Andrea Gazzarini Software Engineer at @Cult
I’m Technical Lead at @Cult, a small company which works in libraries and bibliographic domain. As consequence of that, main products are Library Management Systems and Online Public Access Catalogs an example being Bibliographic catalog Trentino.
The company is located in Rome and has a lot of customers: the most important are the Pontifical libraries network in Rome and the Trentino library network (about 700 interconnected libraries)
As a Technical Lead I have the responsibility about frameworks, tools and middleware we should use in our projects. In addition, I never left my real passion: coding, so I’m an active participant of the development team.
NoSQL solution for bibliographic data
Basically we need something scalable, reliable, fast and easy (this is our first experience in the NoSQL world).
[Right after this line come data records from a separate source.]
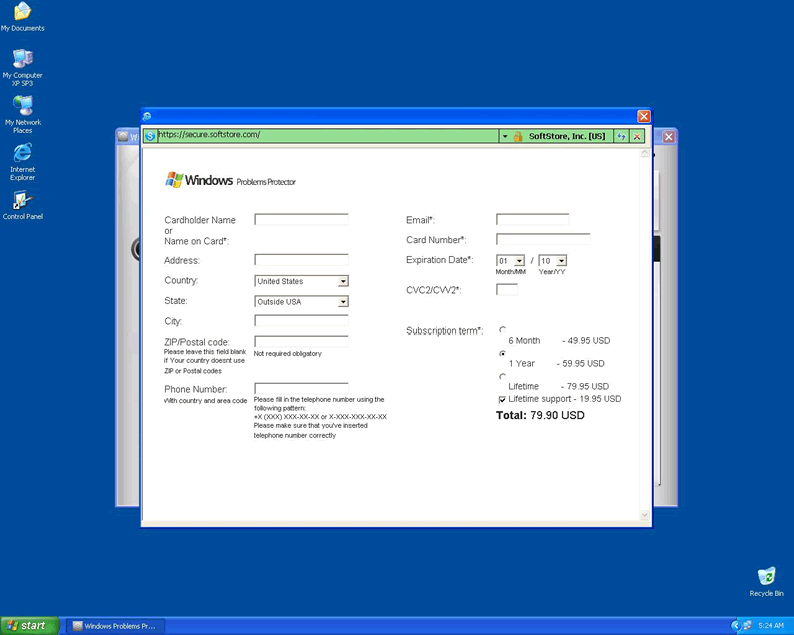Open the Control Panel desktop icon
794x635 pixels.
pos(22,201)
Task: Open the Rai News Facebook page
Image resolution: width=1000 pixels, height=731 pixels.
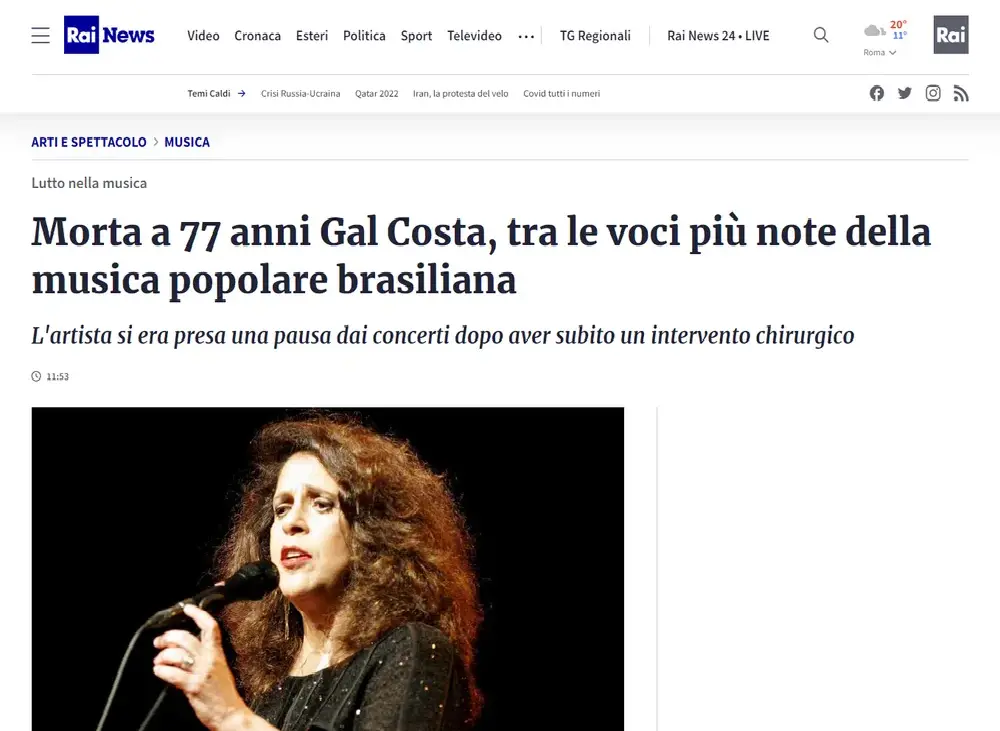Action: tap(876, 93)
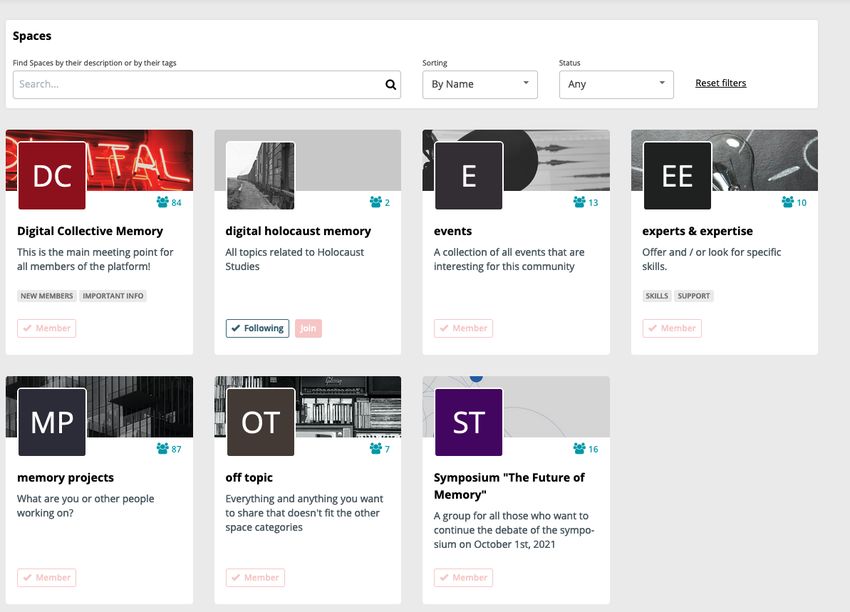Select the NEW MEMBERS tag

pos(47,296)
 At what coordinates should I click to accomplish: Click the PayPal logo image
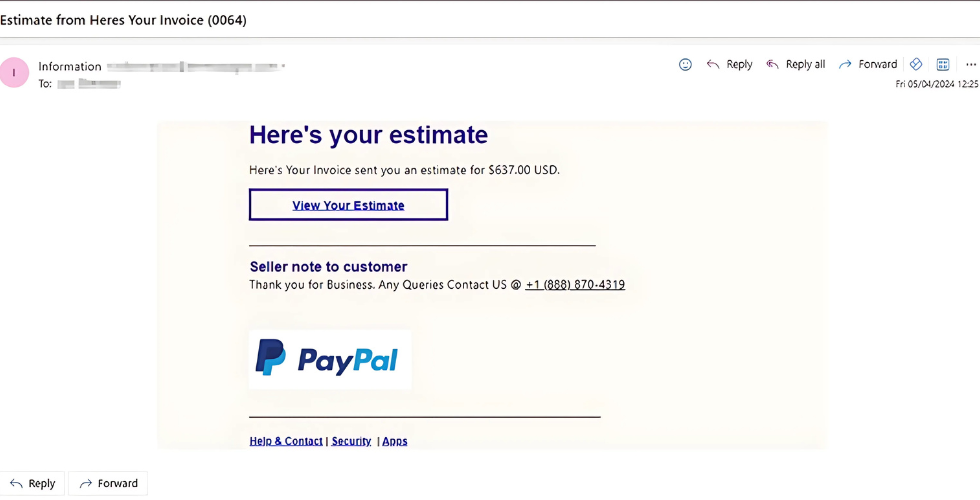329,359
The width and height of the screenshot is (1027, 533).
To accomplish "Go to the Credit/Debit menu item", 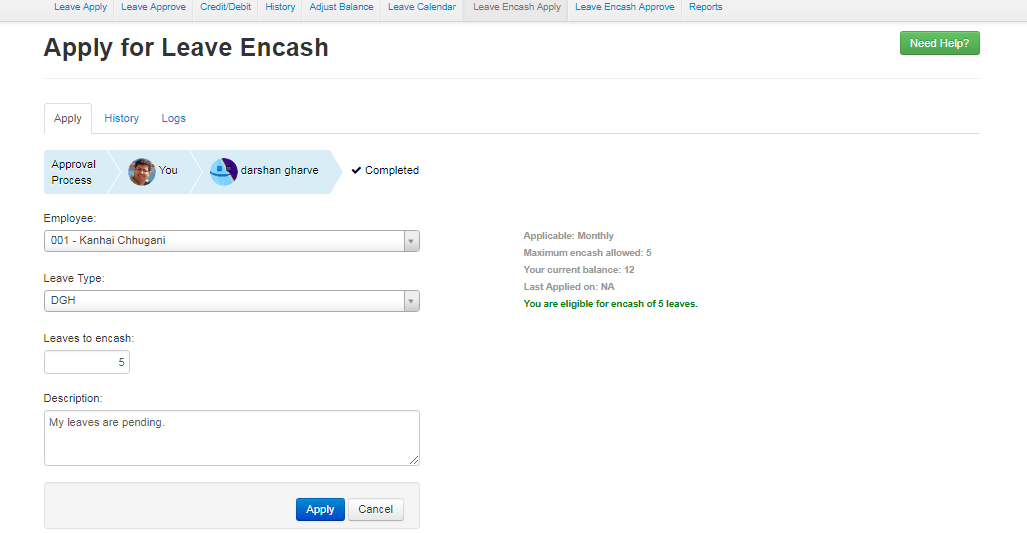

Cassandra was the ideal compromise because, in our opinion, hides very well a lot of complicated details: setup is very very easy and basically the marginal cost of installing a new node is very low. That is extremely good, from a development / productivity perspective, because it allows us to have, easily, a ready-to-use environment for working.
Specifically, I was very very attracted from its eventual consistency capability, which allows us to configure and tune appropriately the store depending on the concrete deployment context. Last but not least with Cassandra, scalability, reliability and performance are very good, so at the end it was a quite obvious choice.
I think Cassandra perfectly meets all our requirements.
Through Cassandra to RDF
The project where we are using Cassandra is a conversion pipeline which gets bibliographic data in input and outputs RDF triples.
The total number of records to process is quite big. In addition, while the input data (the bibliographic format) is binary and concise, the RDF output is, due to its nature, very huge. That’s one of the most important aspects that led our choice about the storage.
Output data is stored in Cassandra by means of CumulusRDF, an RDF store, which also provides a SPARQL endpoint, so once the data is in, users can begin to query it.
Currently we are using Cassandra 1.2.x as underlying storage for CumulusRDF.
As said before, the output are RDF triples and we need something that understands this kind of format. At the same time, having a lot of data, we need something with fast writes, scalable and reliable. CumulusRDF was an ideal choice because understands RDF and uses Cassandra as underlying storage.
We estimated a single bibliographic record can produce, with our current configuration, up to 50/60 RDF triples and an initial number of records of 5 millions, but that is expected to grow when new customers will join the project with their data.
Another important thing that has driven our decision is the community, which is very very active. This is important, in terms of support, if you have some doubt or in order to avoid to reinvent the wheel each time.